Re: [PATCH nft 1/4] doc: add documentation about list hooks feature

Florian Westphal <fw@xxxxxxxxx> · Mon, 29 Jul 2024 17:32:11 +0200

Pablo Neira Ayuso <pablo@xxxxxxxxxxxxx> wrote:
> On Mon, Jul 29, 2024 at 01:37:36AM +0200, Florian Westphal wrote:
> > Pablo Neira Ayuso <pablo@xxxxxxxxxxxxx> wrote:
> > > > Not really, why would eth0 and eth1 be related here?
> > > 
> > > Note that you can specify:
> > > 
> > >   list hooks ip device enp0s25
> > > 
> > > this shows the hooks that will be exercised for a given packet family,
> > > ie. IPv4 packets will exercise the following hooks.
> > > 
> > > family ip {
> > >         hook ingress {
> > >                  0000000000 chain netdev x y [nf_tables]
> > >         }
> > >         hook prerouting {
> > >                 -0000000400 ipv4_conntrack_defrag [nf_defrag_ipv4]
> > >                 -0000000200 ipv4_conntrack_in [nf_conntrack]
> > >         }
> > >         hook input {
> > >                  0000000000 chain ip filter in [nf_tables]
> > >                 +2147483647 nf_confirm [nf_conntrack]
> > >         }
> > >         hook forward {
> > >                 -0000000225 selinux_ip_forward
> > >         }
> > >         hook output {
> > >                 -0000000400 ipv4_conntrack_defrag [nf_defrag_ipv4]
> > >                 -0000000225 selinux_ip_output
> > >                 -0000000200 ipv4_conntrack_local [nf_conntrack]
> > >         }
> > >         hook postrouting {
> > >                 +0000000225 selinux_ip_postroute
> > >                 +2147483647 nf_confirm [nf_conntrack]
> > >         }
> > > }
> > > 
> > > This is _not_ showing the list of hooks for a given family.
> > 
> > I now realize that whats in the tree today is not what I wrote originally.
> 
> We agreed to change it.

Sorry.  I'm old and do not remember.
TL;DR: I think we should revert to strict behaviour, i.e.
nft list hooks foo

queries hooks registered as NFPROTO_FOO.

NFPROTO_INET expands to shorthand for 'list hooks ip and ip6'.

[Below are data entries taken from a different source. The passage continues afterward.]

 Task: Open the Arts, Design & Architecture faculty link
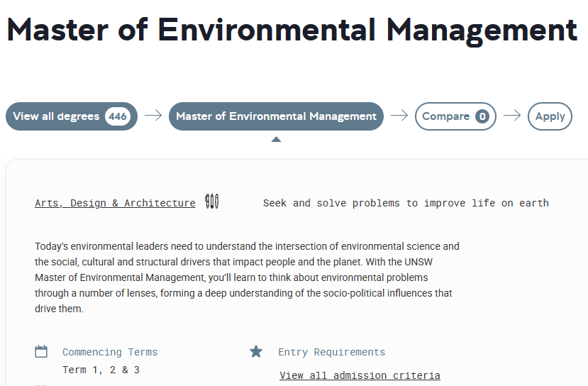pyautogui.click(x=115, y=203)
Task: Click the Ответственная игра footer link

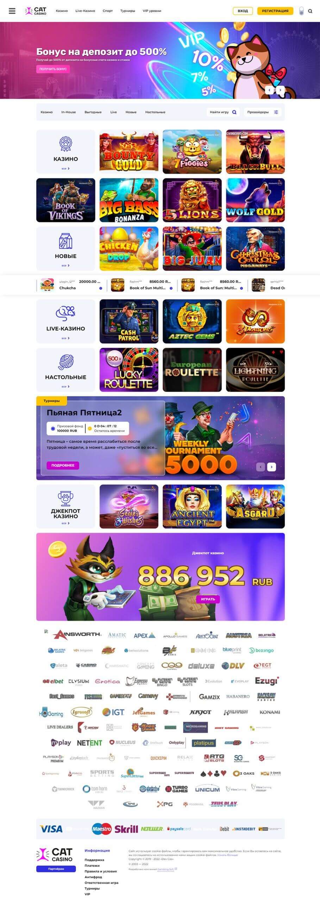Action: pos(101,883)
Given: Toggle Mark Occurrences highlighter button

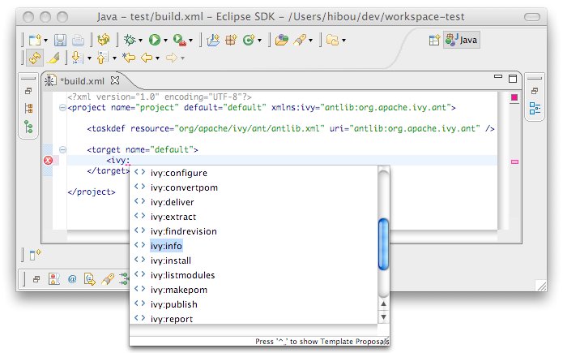Looking at the screenshot, I should coord(52,58).
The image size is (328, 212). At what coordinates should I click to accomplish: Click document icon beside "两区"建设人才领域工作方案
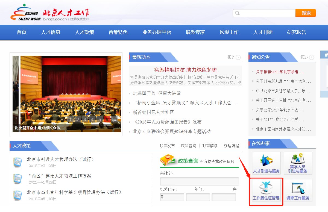coord(18,179)
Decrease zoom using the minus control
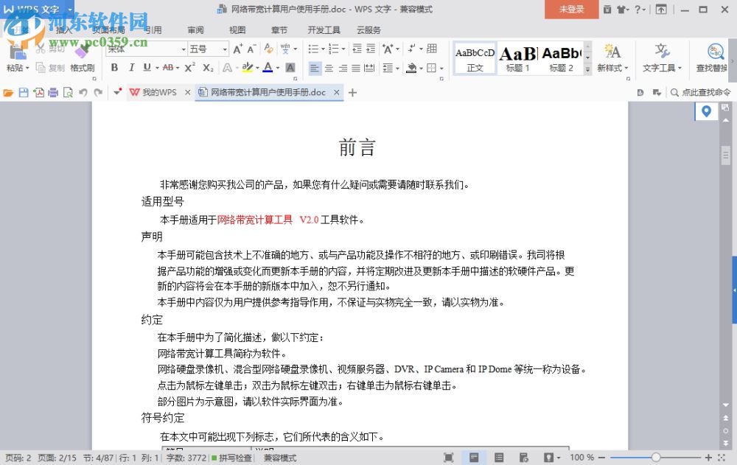This screenshot has width=737, height=465. pos(602,457)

AFAICS the problem is that ip, ip6 and arp are both NFPROTO_ values
(protocol families), but also l3 protocols, whereas netdev and bridge
are only families.

Hence, what to do on bridge becomes murky, there is just a large number
of possible l3 protocols that can pass through these hooks.

Netdev is simple because its scoped only to one single interface.

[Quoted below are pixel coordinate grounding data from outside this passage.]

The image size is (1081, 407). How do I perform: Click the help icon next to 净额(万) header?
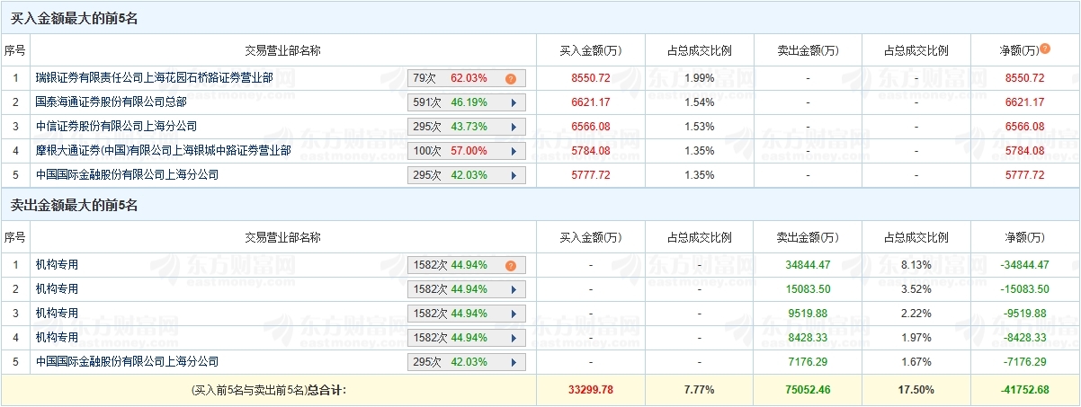1045,49
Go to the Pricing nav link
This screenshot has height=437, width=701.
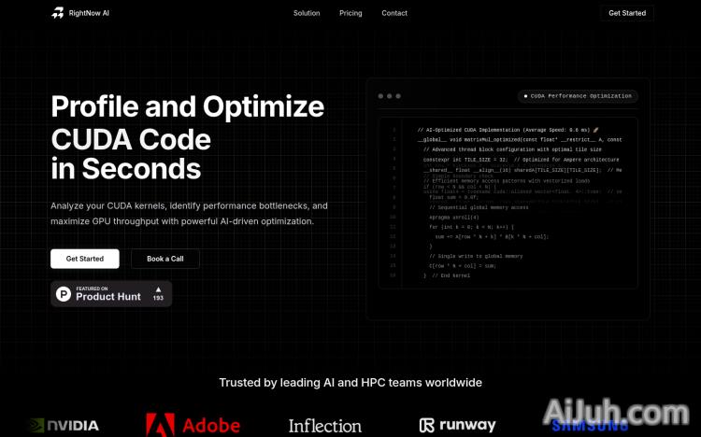coord(351,13)
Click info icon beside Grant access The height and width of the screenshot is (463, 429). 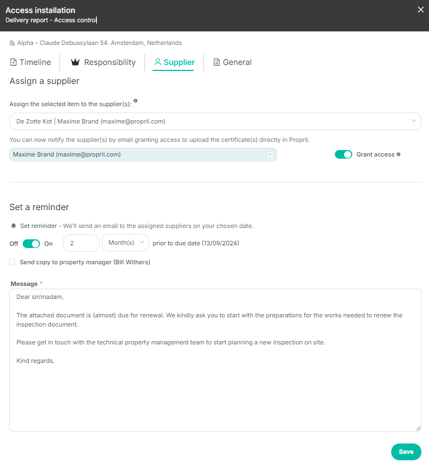click(x=399, y=154)
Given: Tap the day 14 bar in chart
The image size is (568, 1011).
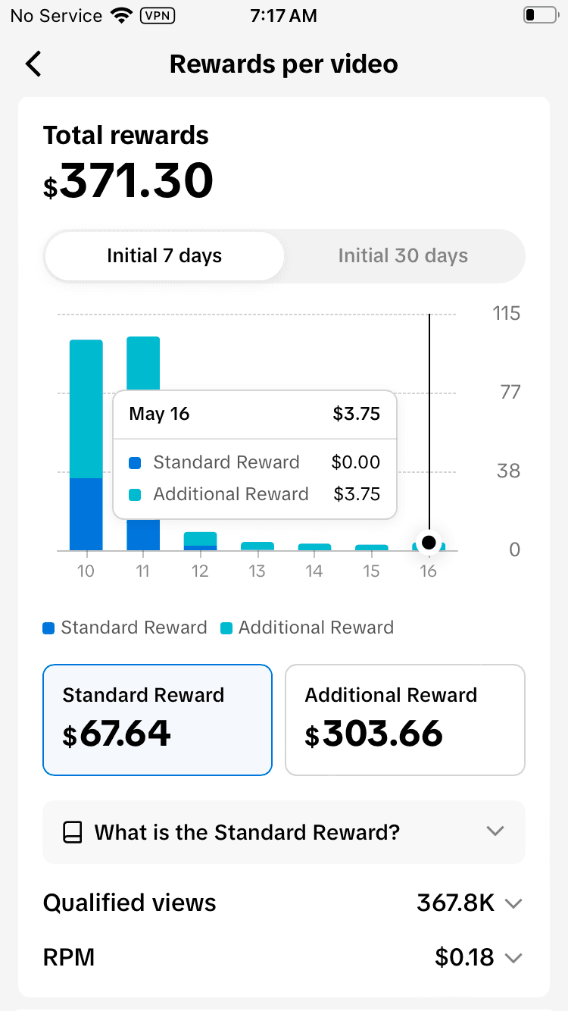Looking at the screenshot, I should coord(314,546).
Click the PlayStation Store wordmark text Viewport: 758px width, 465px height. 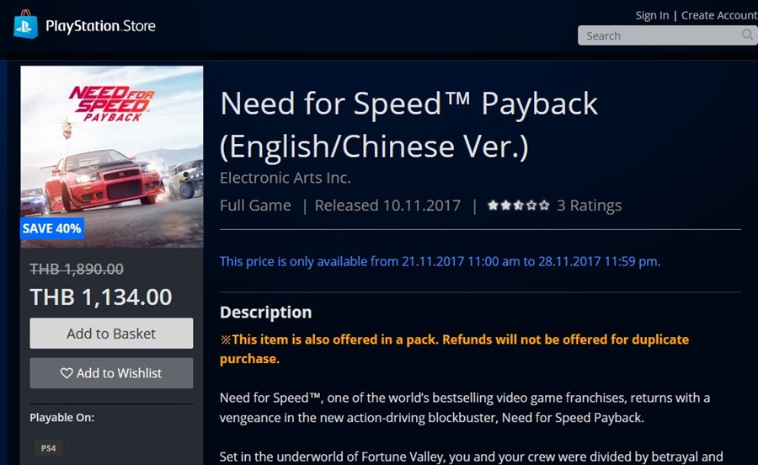(x=100, y=25)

Sorry for the wall of text below, but maybe it helps to understand
why i think the above (no-guesses, treat strictly as nfproto) makes sense.

> > So this is neither showing the hooks that will be execrised (packet
> > can't be input and forward...).  But ok.  I don't know what to do now.
> 
> As it is not possible to know where the packet is going (input /
> forward), this listing represents what hooks can be potentially
> exercised for such packet family, hence, netdev hooks are included in
> the ip family view.

I was confused because it lists netdev hooks when asking for
bridge, and when I made this facility my intent was for this to
return hooks that were registered with NFPROTO_$QUERY.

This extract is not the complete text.